I picked this book up because it was by the same author as Anticancer: A New Way of Life, a book recommended by a friend with breast cancer. He discusses some interesting concepts so I will summarize them here. The website that accompanies the book is Instinct to Heal and has updates on resources.
1. Practice Heart Coherence – control our emotional well-being. Coherence refers to your heart rhythm. Practice this for 10 to 15 minutes at the end of the day. Also use this whenever stress is coming on or overwhelming.
- First, turn your attention inward, set aside personal concerns and worries
- Take two deep, slow breaths – this will stimulate the parasympathetic system
- Your attention must stay focused on your breath right up until you have finished exhaling and then let your breathing ause for a few seconds before the next in-breath begins of its own accord.
- Center your attention on the region of your heard 10 to 15 seconds after your breathing stabilizes.
- At this second stage imagine you are breathing through your heart
- Continue breathing slowly and deeply (but effortlessly) and visualize each inhalation and exhalation as passing through that key part of your body.
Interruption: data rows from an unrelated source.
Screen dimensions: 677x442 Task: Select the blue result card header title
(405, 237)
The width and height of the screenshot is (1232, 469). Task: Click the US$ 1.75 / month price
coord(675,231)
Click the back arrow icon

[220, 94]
- The third stage is becomming aware of the sensation of warmth or expansiveness that is developing your chest
2. Address painful memories – he suggests using eye movement desensitization and reprocessing (EMDR) because it has proven helpful in bringing up the traumatic memories and working through the emotions to achieve a healthy sense of being.
3. Manage conflict
4. Enrich relationships
- He provides two methods to become an effective emotional communicator.
- As opposed to passive agressive or agressive behavior, we should strive for nonviolent assertive communication. Instead of criticism, contempt, counterattack, and stonewalling, we should find better ways to deal with conflict. He recommends STABEN
- S for Source – only discuss it with the source of the conflict, no whining to others since it won’t solve the problem
- T for Time and Place – carefully choose the right time and place for the discussion
- A for Amicable Approach – use their name and start on a positive note so the person will be open and listen
- B for Objective Behavior – explain the behavior that motivates your grievance while confining your description to what happened (without the slightest allusion to a moral judgment)
- E for Emotion – describe how that behavior makes you feel (not anger which is directed at someone else) such as hurt or humiliated
- N for Need – you can then conclude with a description of your need that has not been recognized. “I need security at work”
- Then he talks about better listening and uses BATHE
- B for Background – ask them “what happened to you”. Only allow 2 minutes but do allow a full 2 minutes. Don’t need all the details.
- A for Affect – ask them “how does that make you feel”.
- T for Trouble – ask “what troubles you the most now”. This allows them to pull thoughts together around what hurts the most, instead of remaining fragmented and overwhelmed
- H for Handling – “and what helps you the most to handle this”. This turns their attention to their resources to help them cope and take charge.
- E for Empathy – sincerely express the feelings you experienced as you listened to the other person, give them the confidence that someone else cares.
5. Maximize Omega-3s
- Reduce unhealthy fats, increase fish content and consider supplements. Start with 1 gram EPA per day
6. Get high on exercise
- At least 20 minutes for 3 times a week.
7. Wake up to the sun
- Replace the alarm clock with a dawn simulator. Schedule the light to turn on 30 to 40 minutes before your appointed wake-up time
8. Tap into your meridians – Acupuncture
9. Seek a larger connection
- Find a way to contribute to the community.